The main goals of neoadjuvant therapy are to increase the curative resection rate by downstaging the primary tumor and to improve postoperative survival by eliminating systemic micrometastases. Chemoradiotherapy (CRT), the mainstay of preoperative therapy for advanced esophageal cancer in Western countries, has dramatically improved local control by increasing the R0 resection rate. However, distant metastasis is common, and two recent randomized clinical studies comparing neoadjuvant CRT and neoadjuvant chemotherapy (NAC) failed to demonstrate a survival benefit of neoadjuvant CRT despite its favorable local control and R0 resection rates.1,2

In recent decades, local control rates have improved markedly because of rapid progress in surgical instruments, surgical technique, and postoperative management. The aim of preoperative therapy should now be shifted from local control to systemic control to improve the treatment outcome for esophageal cancer, which has a high potential for systemic spread. Meanwhile, with the development of new combination chemotherapy regimens including oxaliplatin or a taxane, some clinical trials have reported that NAC reduces the risk of postoperative recurrence and improves survival, as in the Medical Research Council Adjuvant Gastric Infusional Chemotherapy (MAGIC) trial.3,4

A review of the role and position of chemotherapy in multimodality therapy would be timely. The findings of several randomized clinical studies comparing neoadjuvant CRT and NAC are currently under way and will provide some guidance in this regard.

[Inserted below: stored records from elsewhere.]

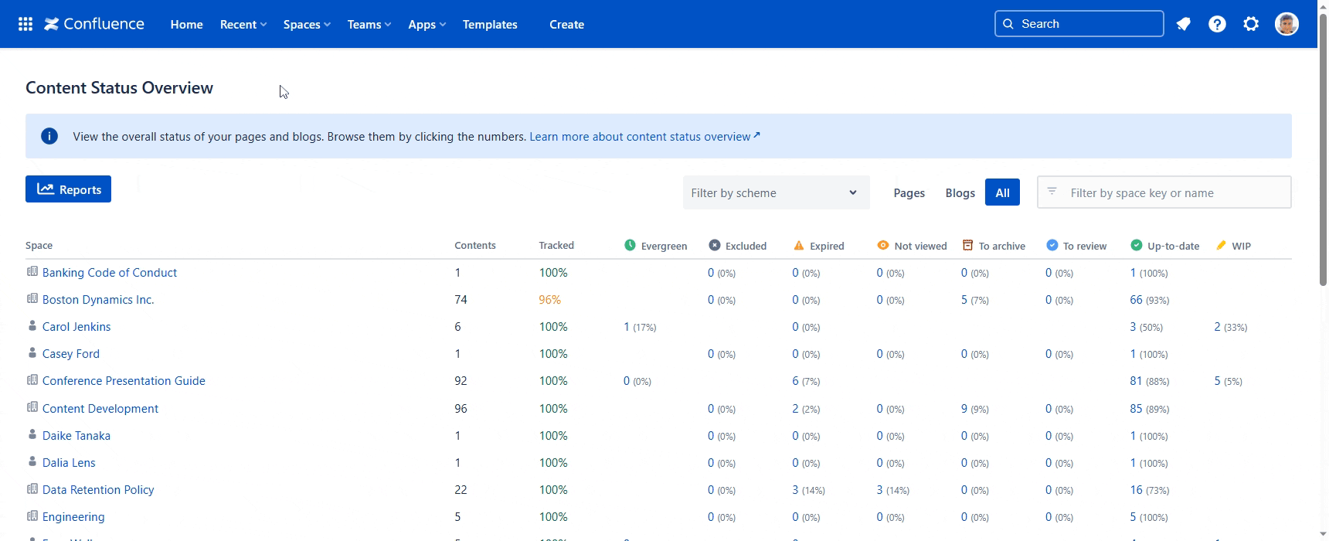Click the Reports button

tap(69, 189)
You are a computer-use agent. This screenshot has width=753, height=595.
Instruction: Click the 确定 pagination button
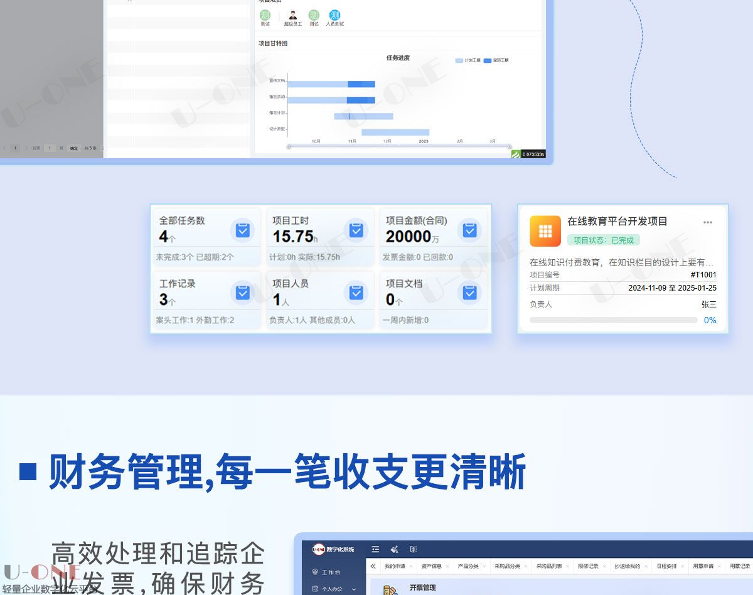[74, 148]
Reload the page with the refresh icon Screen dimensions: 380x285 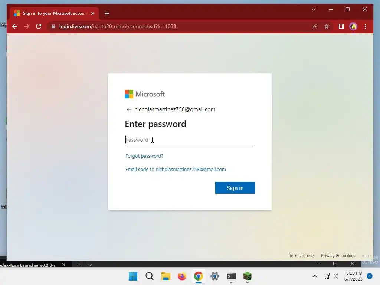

Chemotherapy is the only treatment method that can be used to control the systemic spread of esophageal cancer. However, systemic micrometastases cannot always be eliminated by two or three courses of NAC, and chemotherapy must be added postoperatively in some cases. Miyata et al.5 identified one of the indications for individualization of adjuvant therapy in their investigation of factors related to survival and recurrence among 405 patients with advanced esophageal squamous cell carcinoma whose tumors had been curatively resected after NAC. Their multivariate analysis showed that the number of nodes involved was the only independent risk factor for both systemic recurrence and postoperative survival, suggesting the need for additional adjuvant systemic therapy to inhibit proliferation of residual micrometastases. Pathologic tumor regression grade and ypT stage also had a close association with systemic recurrence but were not independent risk factors. Pathologic nodal status reflects the response of a metastatic lesion to treatment and may be more appropriate for assessment than the pathologic regression grade of the resected primary tumor in predicting the likelihood of residual systemic micrometastases.

In the study by Miyata et al.,5 60% of the patients with involvement of three or more lymph nodes experienced systemic recurrences. Their report has two important messages. The first message, as described earlier, maintains that adjuvant therapy should be individualized according to the number of pathologically involved lymph nodes, with adjuvant therapy indicated for patients with three or more positive lymph nodes.

In multimodality therapy, three significant questions hold the key to success. First, how and what type of preoperative therapy should be used for individual patients based on initial staging by the Union for International Cancer Control (UICC) tumor-node-metastasis (TNM) system? Second, how should treatment response be evaluated, and how should the timing of surgery be determined? Finally, how and what type of personalized adjuvant therapy should be administered to patients based on pathologic findings?

The study by Miyata et al.5 provides the answer to the first part of the last question for patients with NAC. However, the optimal adjuvant therapy for those patients remains unclear. The same regimen as that used for NAC is one of the possibilities for responders to NAC. For non-responders, however, no evidence currently exists on which to base a recommendation for effective postoperative systemic therapy, so we will need to wait for the results of ongoing clinical trials of immunotherapy, such as the use of anti-PD-1 antibody and various peptide vaccines, and for the development of new therapeutic agents.

The second important message in the Miyata et al.5 study maintains that the emphasis should be placed on the response of the lymph nodes to NAC rather than that of the primary tumor in patients undergoing curative resection. As already reported, pathologic node positivity was the only independent predictor of overall survival, even in the subanalyses of the MAGIC trial.6 We previously evaluated the response to NAC by 18F-fluorodeoxyglucose positron emission tomography (18F-FDG-PET) in patients with resectable esophageal cancer and PET-positive lymph nodes (PET-N-positive) and identified conversion to PET-N-negative status after NAC as the only predictor of relapse-free survival, with post-treatment PET-N-positive patients showing a threefold higher rate of systemic recurrence (70%) than their post-treatment PET-N-negative counterparts.7 Without suppression of systemic recurrence, it is impossible to improve the prognosis of patients further with esophageal cancer. The ability of neoadjuvant CRT to decrease the risk of hematogenous metastasis despite a markedly higher locoregional control rate was small but significant in the subanalyses of the Chemoradiotherapy for Oesophageal Cancer followed by Surgery Study (CROSS) trial comparing the outcomes of neoadjuvant CRT with those of surgery alone.8 Therefore, it may be necessary to review the treatment regimen or method and the standards for evaluating the treatment response in patients with resectable tumors from the perspective of optimal preoperative therapy.